Cody and Kenny are just one fascet to this story that spreads across the two promotions. SCOH isn't the "Big" match. All in is. At least that looks like the way it's going. Either way the angle isn't about NJPW or ROH. The venue matters not.


----------



## Corey (Aug 11, 2006)

FUCK YEAH


__ https://twitter.com/i/web/status/970720768551194624


----------



## TD Stinger (May 9, 2012)

Corey said:


> FUCK YEAH
> 
> 
> __ https://twitter.com/i/web/status/970720768551194624


Sweet. Now I'm trying to think who I would like to see him face from ROH. Um....maybe Punishment? or Silay Young. That would be cool too.


----------



## famicommander (Jan 17, 2010)

Hopefully Ishii puts somebody over. A guy like Silas Young, Punishment Martinez, Jonathan Gresham, Shane Taylor, or Marty Scurll would really get a nice rub pinning Tomohiro Ishii.


----------



## Corey (Aug 11, 2006)

TD Stinger said:


> Sweet. Now I'm trying to think who I would like to see him face from ROH. Um....maybe Punishment? or Silay Young. That would be cool too.


BRUISER! :lol

No for real though I know that would be a good match. Hangman, Lethal, Punishment, Shane Taylor, or Silas would all be good choices too.

Fantasy booking running wild here but if The Briscoes win the Tag Titles at the Anniversary Show and if Yano comes over as well I'd be down for that tag match.


----------



## famicommander (Jan 17, 2010)

Briscoes are still technically in Chaos so they're probably not facing Yano and Ishii (though, of course, they did recently face Best Friends so who knows... they only seem to mention the Briscoes as part of Chaos when it's convenient).


----------



## SWITCHBLADE (Mar 16, 2014)

Ishii vs. Shane Taylor is a match I'd be down for.


----------



## Corey (Aug 11, 2006)

Over 5,100 tickets sold! :mark:

http://www.lioncubjobsearch.com/2018/03/roh-supercard-breaks-5000-in-ticket.html


----------



## SWITCHBLADE (Mar 16, 2014)

Corey said:


> Over 5,100 tickets sold! :mark:
> 
> http://www.lioncubjobsearch.com/2018/03/roh-supercard-breaks-5000-in-ticket.html


Ayyyyyy :mark:


----------



## Corey (Aug 11, 2006)

Why did 16th Anniversary predictions get moved into the Supercard of Honor thread?  Think a mod may have goofed.


----------



## Even Flow (Jun 10, 2005)

Corey said:


> Why did 16th Anniversary predictions get moved into the Supercard of Honor thread?  Think a mod may have goofed.


That would be my fault 

Wasn't paying attention earlier.
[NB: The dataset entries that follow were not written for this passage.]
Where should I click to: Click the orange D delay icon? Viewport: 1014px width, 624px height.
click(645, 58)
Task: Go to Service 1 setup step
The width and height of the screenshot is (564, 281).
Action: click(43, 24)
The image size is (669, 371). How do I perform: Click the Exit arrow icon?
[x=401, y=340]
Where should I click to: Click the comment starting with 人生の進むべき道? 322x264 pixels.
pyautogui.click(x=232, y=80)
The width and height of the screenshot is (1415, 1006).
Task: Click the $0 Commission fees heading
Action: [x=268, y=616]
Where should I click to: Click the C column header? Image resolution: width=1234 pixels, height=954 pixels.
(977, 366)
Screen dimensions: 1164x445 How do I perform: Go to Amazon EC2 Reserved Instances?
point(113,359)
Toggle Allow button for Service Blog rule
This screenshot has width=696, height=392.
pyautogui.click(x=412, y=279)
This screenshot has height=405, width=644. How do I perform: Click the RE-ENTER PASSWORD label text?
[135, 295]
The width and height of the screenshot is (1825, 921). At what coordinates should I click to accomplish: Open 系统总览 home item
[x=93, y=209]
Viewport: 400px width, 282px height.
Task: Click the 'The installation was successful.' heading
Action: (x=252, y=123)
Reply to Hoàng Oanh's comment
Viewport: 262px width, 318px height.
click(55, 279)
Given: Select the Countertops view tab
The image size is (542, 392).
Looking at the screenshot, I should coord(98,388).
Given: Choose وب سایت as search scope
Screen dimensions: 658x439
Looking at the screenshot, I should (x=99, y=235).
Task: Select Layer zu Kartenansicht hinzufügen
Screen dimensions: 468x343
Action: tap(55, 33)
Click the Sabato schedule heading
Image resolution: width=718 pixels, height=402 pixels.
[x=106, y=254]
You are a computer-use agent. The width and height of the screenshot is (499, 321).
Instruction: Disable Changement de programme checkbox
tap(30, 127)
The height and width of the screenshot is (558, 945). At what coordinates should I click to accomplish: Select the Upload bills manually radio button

All fixed now :benson


----------



## famicommander (Jan 17, 2010)

Corey said:


> Over 5,100 tickets sold! :mark:
> 
> http://www.lioncubjobsearch.com/2018/03/roh-supercard-breaks-5000-in-ticket.html


With a month to go they definitely need to open up more sections.


----------



## SWITCHBLADE (Mar 16, 2014)

__ https://twitter.com/i/web/status/972337949101711360


----------



## Corey (Aug 11, 2006)

Who would've thought that Dalton Castle would be in the World Title match for the two biggest ROH shows attendance wise in history? Nice little feat there.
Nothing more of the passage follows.